Post-crisis measures to support stabilization (April 2011 – present)

• The EU has lifted sanctions on the ports of Abidjan and S. Pedro, SRI, and the cocoa/coffee management committee; the five national banks and PETROCI;

• Through its FAC conclusions of 12 April, the EU commits to cooperate fully with the elected government and support the restoration of law and order as well as social and political reconciliation. In addition to swiftly resuming EDF cooperation projects, the EU prepares an early recovery package to bridge the early recovery gap;

• Humanitarian assistance continues; 30+30 million Euros have been mobilized thus far.

  1. RECENT DEVELOPMENTS

• Development Commissioner Piebalgs will travel to Abidjan on Friday 6 May to meet with President Ouattara and discuss the restoration of development cooperation; this will be the first post-crisis visit from an EU political authority.

• A high level inter-service mission led by the European External Action Service took place at the end of April to assess Côte d'Ivoire's needs and discuss with the Ivorian authorities the EU support to contribute to the stability and recovery of the country. The authorities have asked for the European Development Fund 2011 programming to be maintained as originally conceived and requested extra support in urgent early recovery areas such as Reform of the security sector and demobilisation of militias;

• The President's swearing in ceremony will be held on 21 May in Yamoussoukro; a government of national unity is to be established before the end of May.

  1. MAIN IMMEDIATE PRIORITIES FOR THE EU

Cooperation

• Re-launch development cooperation projects on stand-by since 2010;

• Prepare, in close consultations with the Government and key partners, early recovery initiatives (incl. potential support to national reconciliation; reform of the security sector and demobilisation of militias; restoration of the rule of law) to be financed through rapid mobilization of funding instruments; 180 million Euros have been pledged so far;

• Collaborate with ECOWAS on possible involvement in implementation of stabilization and early recovery activities;

Humanitarian aid

• Continue to mobilise and disburse humanitarian aid to cover basic needs (water/sanitation, food, health); • ECHO ground presence to support coordination of humanitarian actors and contribute to a smooth coordination between humanitarian aid and early development assistance in the context of LRRD (Linking relief, rehabilitation and development).

EU Sanctions

• Remaining sanctions on economic entities and on individuals to be progressively lifted in close consultation with the government to support the country's economic recovery and national reconciliation process.
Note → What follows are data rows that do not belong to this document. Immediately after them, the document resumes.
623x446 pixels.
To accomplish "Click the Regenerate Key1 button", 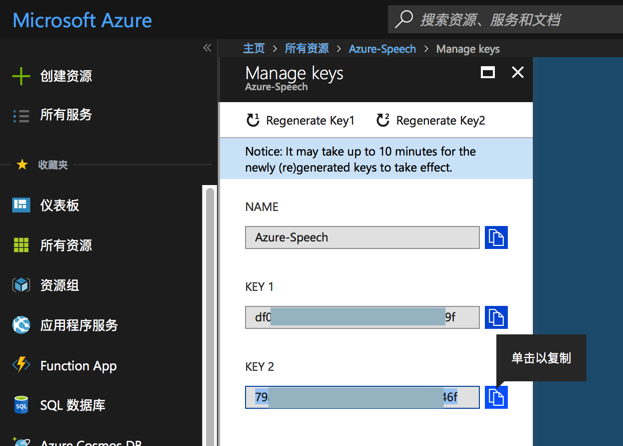I will click(x=300, y=121).
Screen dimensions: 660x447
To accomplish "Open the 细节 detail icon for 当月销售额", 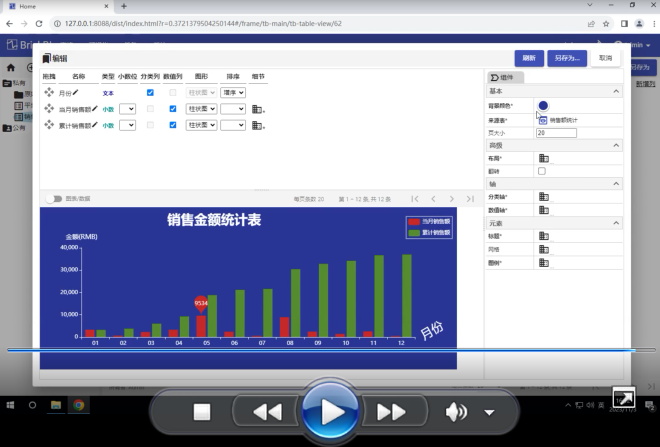I will pos(257,109).
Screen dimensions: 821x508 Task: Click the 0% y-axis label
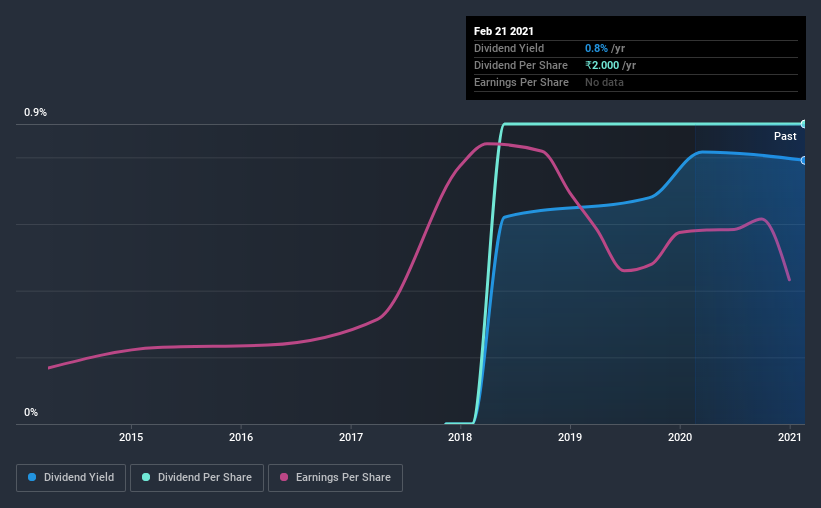click(31, 412)
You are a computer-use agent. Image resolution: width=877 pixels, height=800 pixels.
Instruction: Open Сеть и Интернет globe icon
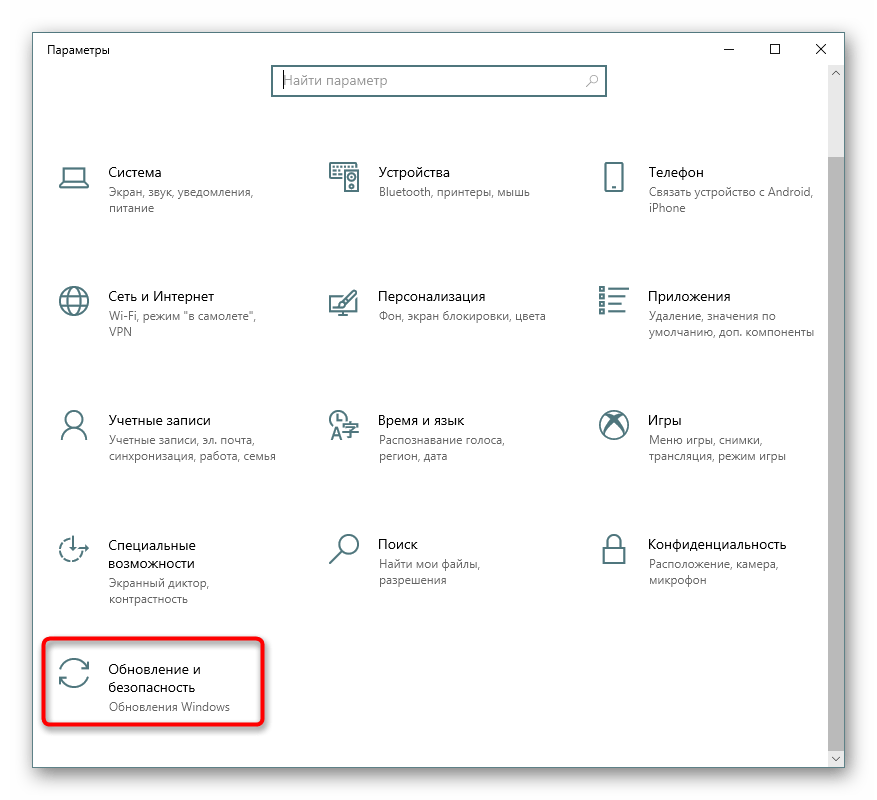pyautogui.click(x=74, y=300)
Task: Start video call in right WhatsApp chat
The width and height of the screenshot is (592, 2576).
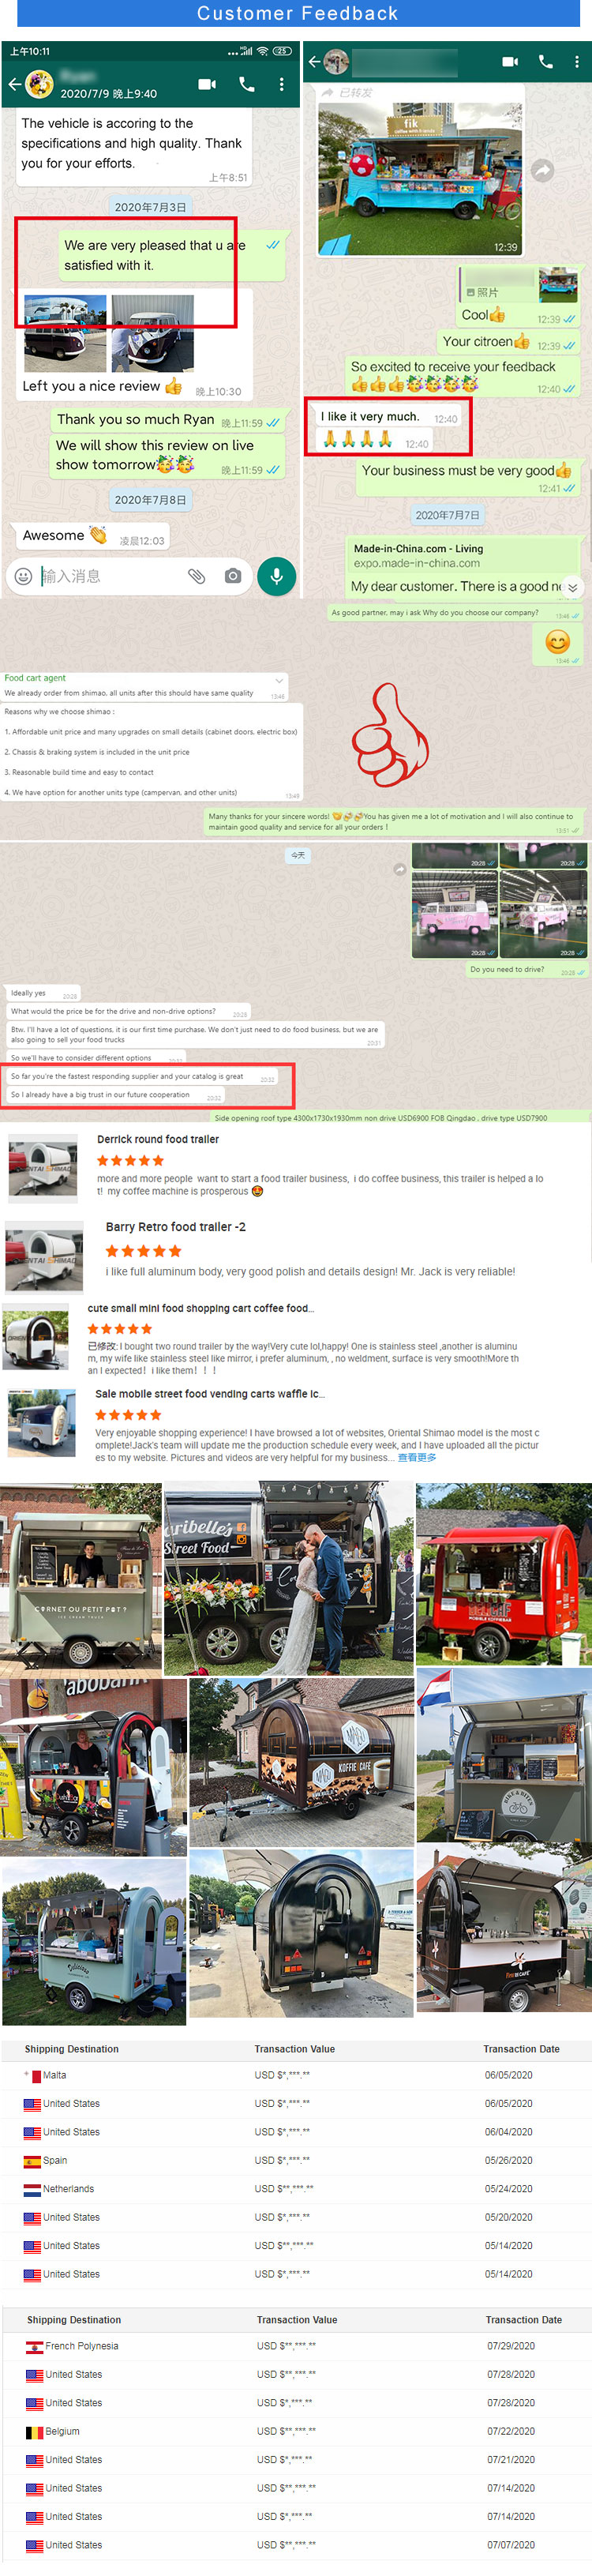Action: pyautogui.click(x=510, y=62)
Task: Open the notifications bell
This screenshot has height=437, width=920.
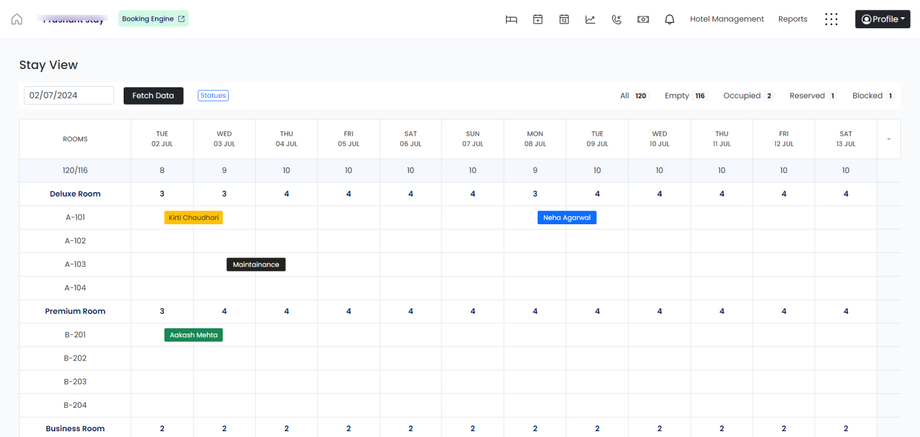Action: tap(669, 19)
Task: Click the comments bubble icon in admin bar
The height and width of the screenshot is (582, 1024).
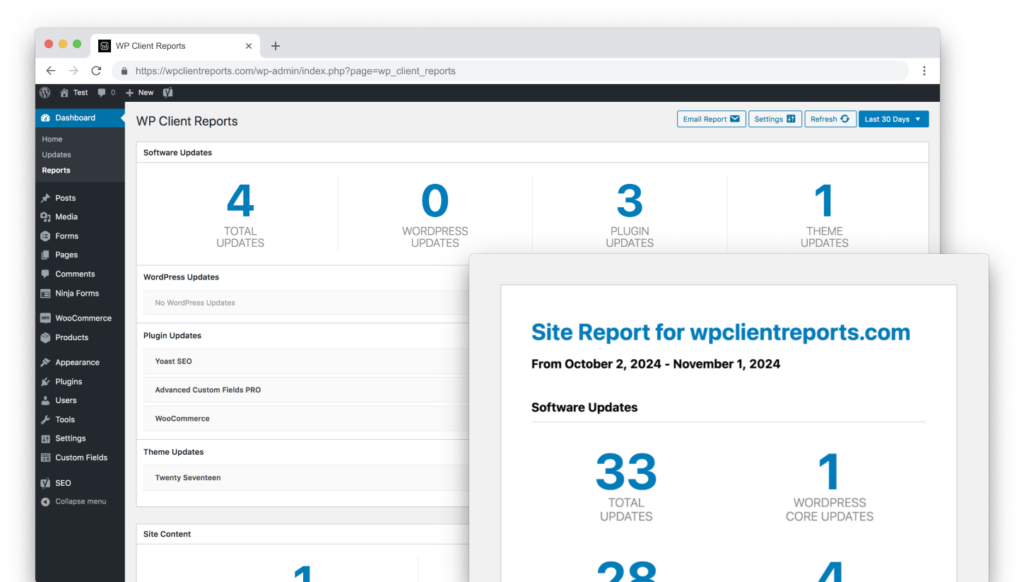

Diplomatic and political action

• Encourage UNOCI to continue efforts to protect civilians and stimulate international attention to support the government in providing security in the West and in Abidjan;

• Advocate for a credible and sustainable political process in the immediate post-transition phase, with support from the UN, ECOWAS and the AU;

• Advocate for strong commitment to end impunity and provide political support to action taken by the ICC and the independent commission of enquiry.

  1. MAIN CHALLENGES

• In the post-conflict phase, the EU must rapidly deliver its support to Ouattara's government particularly in priority areas (security and basic services; human rights); the window of opportunity for the Ouattara government is narrow and the population expects rapid peace dividends;

• Insecurity will hamper the rapid resumption of development cooperation and the full redeployment of evacuated EU Delegation staff and delivery of humanitarian assistance. The allegations of foreign interference and role in the fall of Gbagbo's regime may spur antiforeigner sentiment among some pro-Gbagbo supporters.

• Pro-Ouattara forces have been accused of instigating massacres in the West; the EU must maintain a firm line against impunity.